Quando sambou em resposta aos racistas depois de marcar um gol no estádio do Atlético de Madri, no ano passado, Vinicius Junior despertou uma onda de solidariedade pelo mundo na esteira da campanha #BailaVini, mas, ao mesmo tempo, uma corrente de ódio de torcedores espanhóis rivais do Real Madrid que apelam ao racismo para tentar desestabilizar o craque brasileiro.
Desde então, injúrias raciais contra o jogador se tornaram cada vez mais raivosas e violentas, a ponto de amarrarem um boneco simulando seu enforcamento em uma ponte de Madri. E desde sua chegada ao time merengue, já são 20 ataques racistas registrados contra ele – o mais recente, no fim de outubro, no clássico com o Barcelona.
Ataques que dirigentes espanhóis, incluindo La Liga, preferem qualificar como “casos isolados”. No mais notório, em maio, parte da torcida do Valencia imitou e fez gestos de macaco direcionados ao atacante. Em vez de se envergonhar pelos atos de seus torcedores, o clube escancarou o racismo institucional ao culpar Vini Jr. pelas ofensas. Exigiu, inclusive, uma retratação pelo fato do jogador constatar que as agressões partiram de vários setores do estádio Mestalla.
Jornais de Valencia também se juntaram na perseguição a Vinicius, acusando-o de mentir e acusar o clube injustamente. Covardes, torcedores alegaram que não gritavam “mono” (macaco, em espanhol), mas sim “tonto”. Advogados de agressores flagrados imitando macaco por câmeras usaram o argumento estapafúrdio de que seus clientes estavam apenas “coçando as axilas”.

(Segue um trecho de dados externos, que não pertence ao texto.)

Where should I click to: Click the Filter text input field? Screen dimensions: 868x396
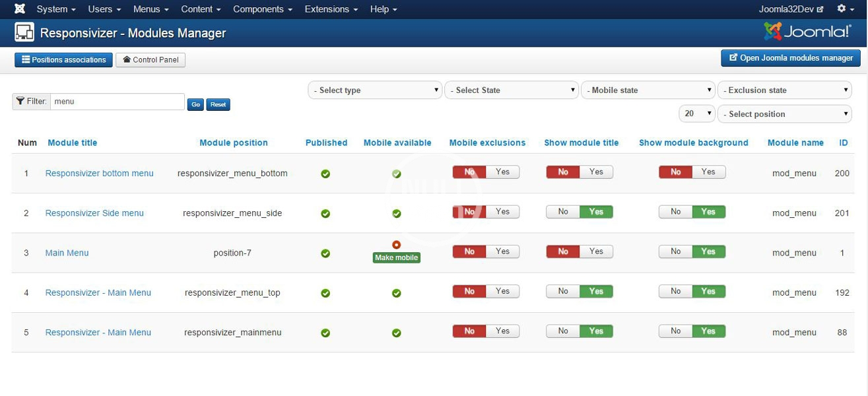117,102

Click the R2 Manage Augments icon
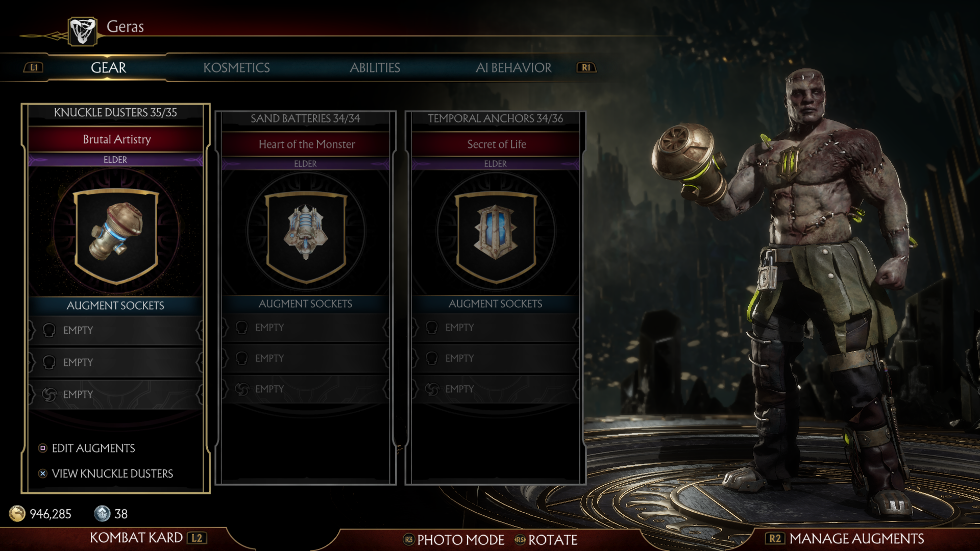775,538
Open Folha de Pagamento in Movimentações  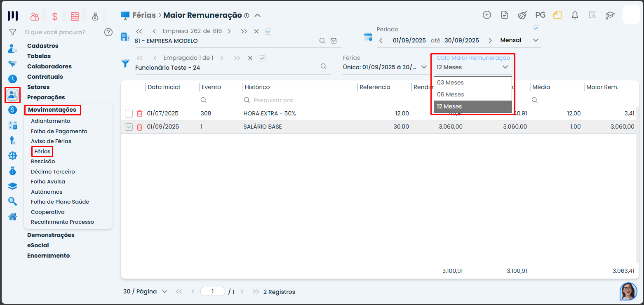[59, 131]
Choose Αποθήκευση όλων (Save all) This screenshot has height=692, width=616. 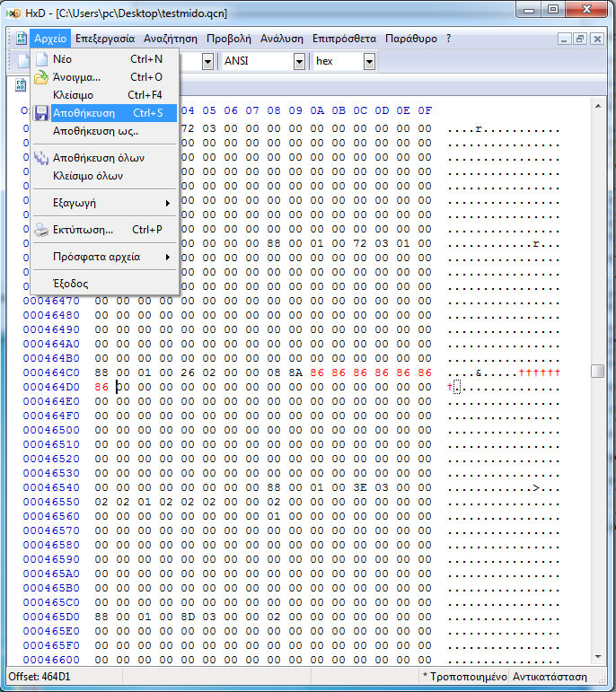pos(98,158)
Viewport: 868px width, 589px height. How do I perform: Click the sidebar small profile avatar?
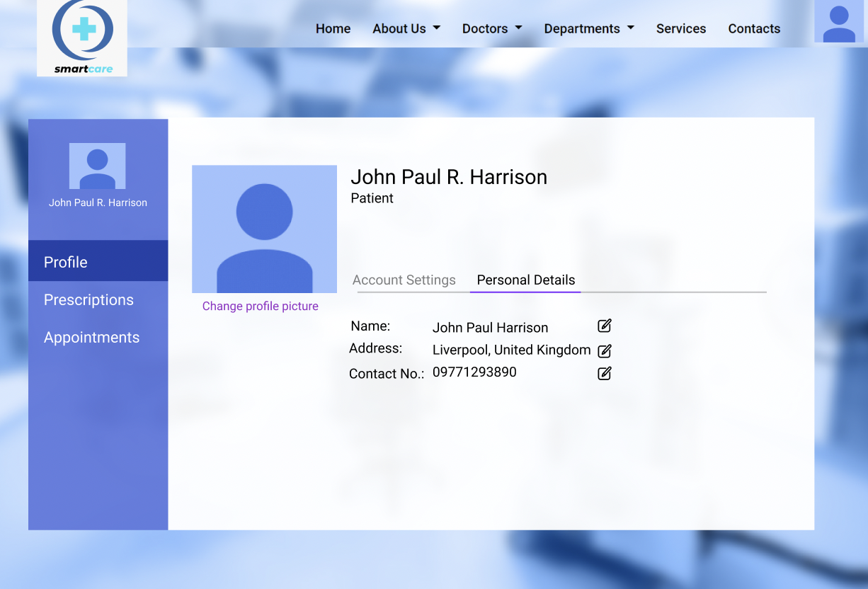(98, 166)
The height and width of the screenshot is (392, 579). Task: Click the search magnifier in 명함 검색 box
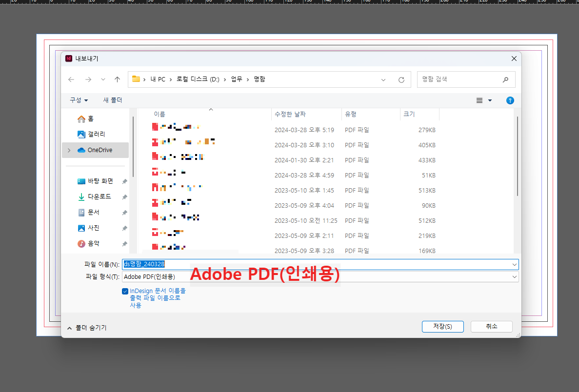click(x=505, y=79)
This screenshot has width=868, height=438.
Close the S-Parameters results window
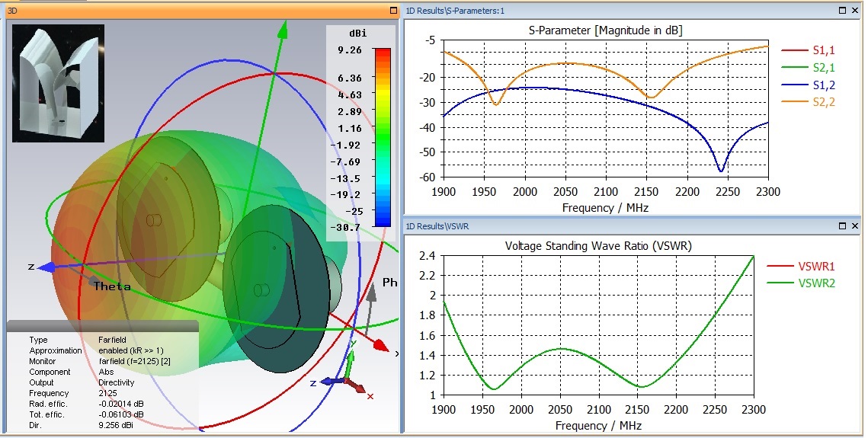pos(855,11)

No país que enriqueceu da escravidão e do genocídio contra o povo preto, é justamente um jogador negro quem chacoalha os escombros do racismo enraizado na sociedade espanhola. Muitas vezes, europeus da Península Ibérica se orgulham de ter “descoberto” o Brasil e a América, como se nada existisse antes das expedições sanguinárias. Porém, ocultam que também foram os responsáveis por inventar o racismo, um produto da colonização que segue pendente de quitação na fatura dos “descobridores”.
Por mais que a Espanha resista em reconhecer o racismo como um grave problema para, assim, combater racistas, a luta de Vini Jr. já tem rendido frutos. Em outubro, torcedores do Sevilla, entre eles uma criança, apareceram na transmissão de TV imitando macacos em provocação ao atacante. Ao contrário de outros clubes, a equipe mandante identificou um dos agressores e anunciou punição imediata, expulsando-o do estádio e do quadro de sócios, além de tê-lo denunciado às autoridades.
Aos poucos, provocada pelo incansável ativismo de Vinicius, a sociedade espanhola se vê constrangida a deixar de tratar o racismo estrutural como casos isolados. Diante de tantos episódios racistas, alguns brasileiros defendem que o jogador deveria sair do Real Madrid e abandonar a liga espanhola. Entretanto, esse não é o melhor caminho.
Vini escolheu o Real Madrid, realizou seu sonho, se tornou ídolo e ama jogar pelo clube, tanto que, recentemente, renovou contrato até 2027. Todo ser humano tem o direito de trabalhar onde quiser. Se houver medida extrema, que seja o Real Madrid sair de La Liga.
É importante lembrar como a mídia inglesa costuma ser implacável com jogadores pretos e sul-americanos. Dos inúmeros casos de racismo na Copa Libertadores da América. Ou dos infindáveis e impunes ataques racistas no Brasil. Não existe espaço seguro no futebol. Por isso, Vinicius Jr. só deveria deixar o Real Madrid quando for de sua livre e espontânea vontade, não por perseguição racista.
O peso de qualquer decisão deve recair sobre instituições coniventes com o racismo, não nas costas de um jovem atleta sob ataque. A vítima nunca é culpada, como tentam fazer acreditar boa parte da mídia e dos torcedores espanhóis.
Discriminação racial existe em toda parte do mundo, inclusive no Brasil, que também precisa de medidas mais contundentes para enfrentar o racismo. Porém, a luta de Vini Jr. é ainda mais emblemática por ser travada em território europeu, levantando a bandeira antirracista no palco histórico de exploração e inferiorização do povo preto.
Fora da partida do Brasil contra a Argentina pelas Eliminatórias por causa de uma lesão, o atacante estará longe dos gramados na semana da Consciência Negra, mas certamente será lembrado como referência ao longo desses dias pela coragem de não se curvar aos racistas. Um legado maior que qualquer gol que possa marcar dentro de campo.